Julian Segal’s swansong financial year is not stacking up as one of his best performances as Caltex chief executive over the past decade, but he still deserves praise for being a rare change agent among top 100 CEOs.
The half-year results released on Tuesday were in line with the profit downgrade guidance provided in June when the company said it would miss consensus 2019 earnings by more than 30 per cent.
While it is disappointing for shareholders that Caltex’s retail strategy needs more refinement, there is no doubt Segal has made a huge difference to investors who backed his strategic change.
There are very few leaders in Australian business who have been able to take over a company with a deeply entrenched position in a market heavily exposed to volatile commodity prices and successfully bring about a transition in the business to a completely different strategic paradigm.

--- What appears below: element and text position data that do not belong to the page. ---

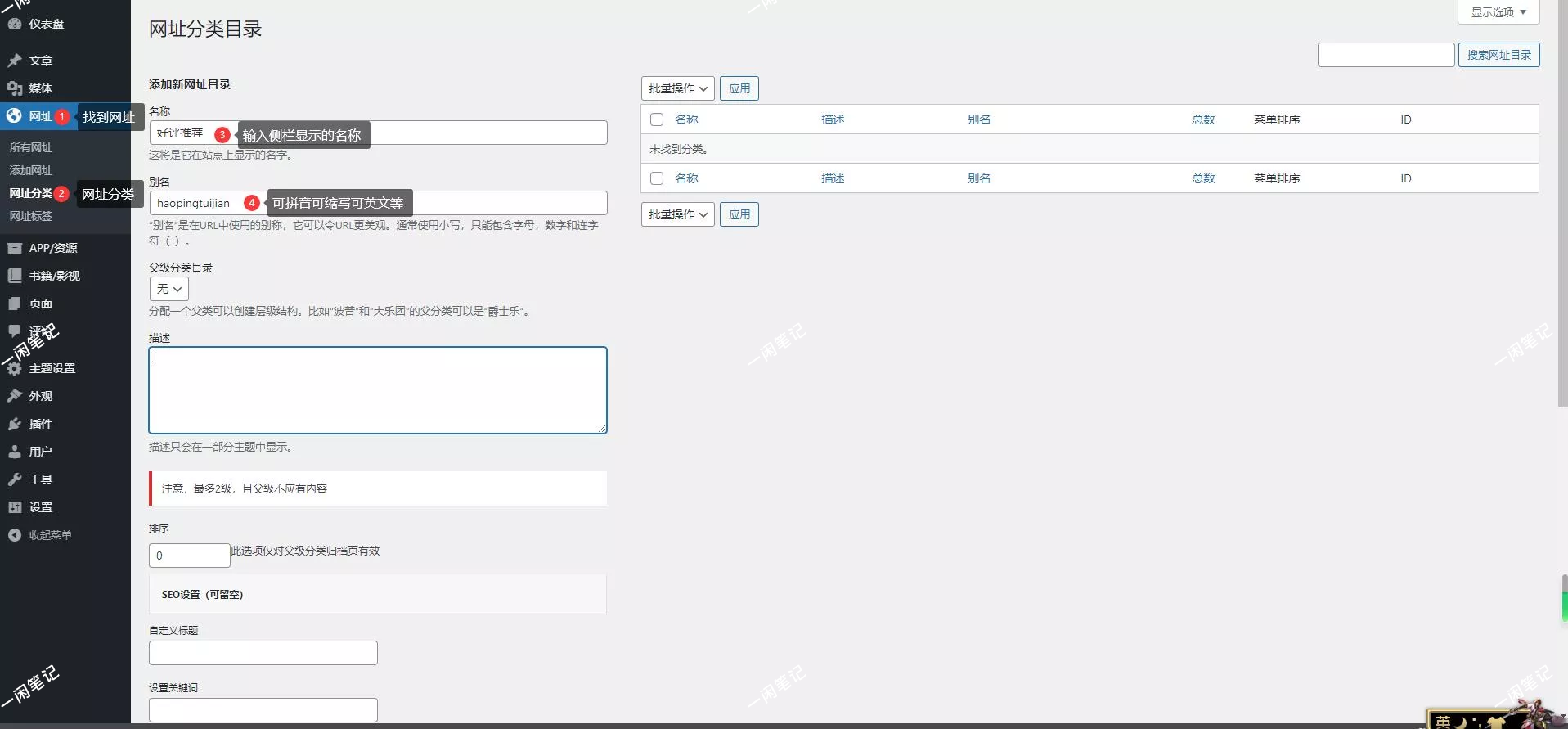The image size is (1568, 729).
Task: Open the 所有网址 submenu item
Action: click(31, 147)
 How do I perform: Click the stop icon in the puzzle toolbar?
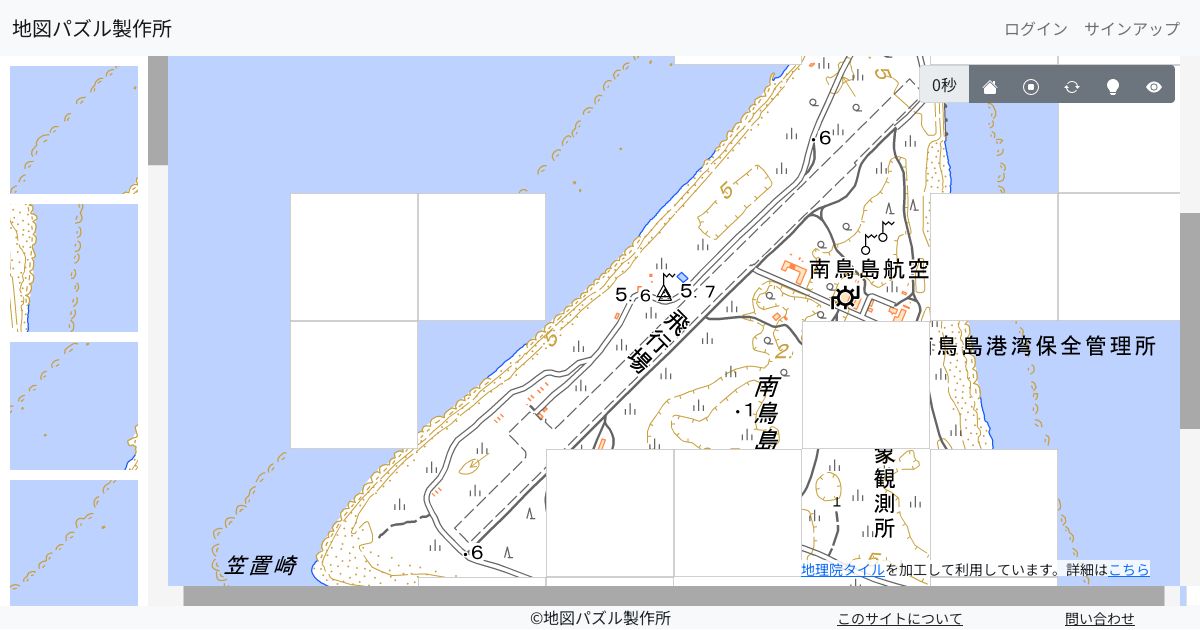pos(1031,85)
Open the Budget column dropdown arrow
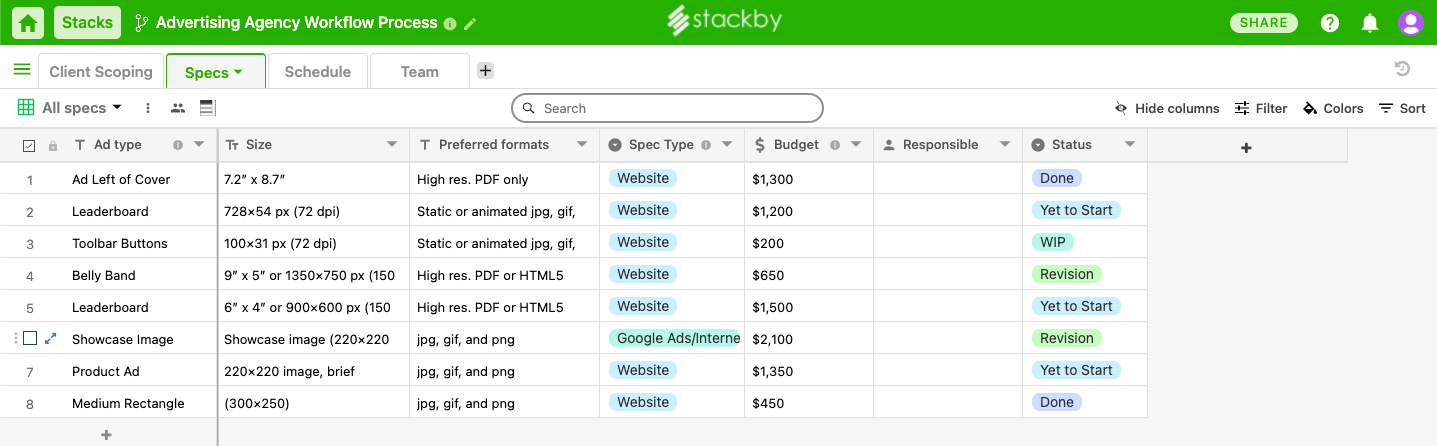The width and height of the screenshot is (1437, 446). [x=856, y=144]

Segal brought intellectual rigor to the task of reinventing Caltex’s business in Australia. He identified the international trend of convenience stores becoming the high growth sector in food and grocery retailing.
He took the best of the convenience store networks overseas and brought these features to the Caltex petrol station network to create a differentiated offering that prompted copycat activity by competitors.

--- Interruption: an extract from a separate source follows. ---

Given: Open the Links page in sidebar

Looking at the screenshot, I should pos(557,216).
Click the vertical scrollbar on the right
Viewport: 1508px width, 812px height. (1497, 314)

It says a lot about Segal’s foresight that BP and David Jones this week revealed a partnership that will combine the David Jones food range with BP’s Wild Bean cafes in selected BP petrol stations.
BP and David Jones said their partnership reflected the evolution of convenience retailing and global urbanisation trends.
“Household sizes are getting smaller and the notion of three seated meals a day and an hour of grocery shopping on the weekend no longer holds for many busy Australians,” the companies said.
“Customers are eating on the go more frequently and planning their meals in advance less and less.”
The brilliance of Segal’s transformation of Caltex was evident from the step-up in the market’s valuation of Caltex shares. It moved from a lowly rated fuel refining company to a more highly rated, diversified business.
The switch to convenience retailing at Caltex has not been without its problems. This was shown with Tuesday’s announcement of a review of the Caltex convenience retail sites and a $100 million cost-cutting program.
The review has identified about 500 Caltex sites that will deliver strong returns and growth from an enhanced convenience offer, and 50 sites that will be sold.
It is not clear how the capital from the divestment of sites will be used, but chief financial officer Matthew Halliday hinted that the funds would be used to restore more conservative settings to the Caltex balance sheet.
Halliday has proven with his performance over a relatively short space of time that he should be in the frame for the CEO position to replace Segal.
But he will have a hard act to follow. During Segal’s tenure, Caltex shares have risen threefold and the valuation of the company has soared from $4 billion to $6 billion.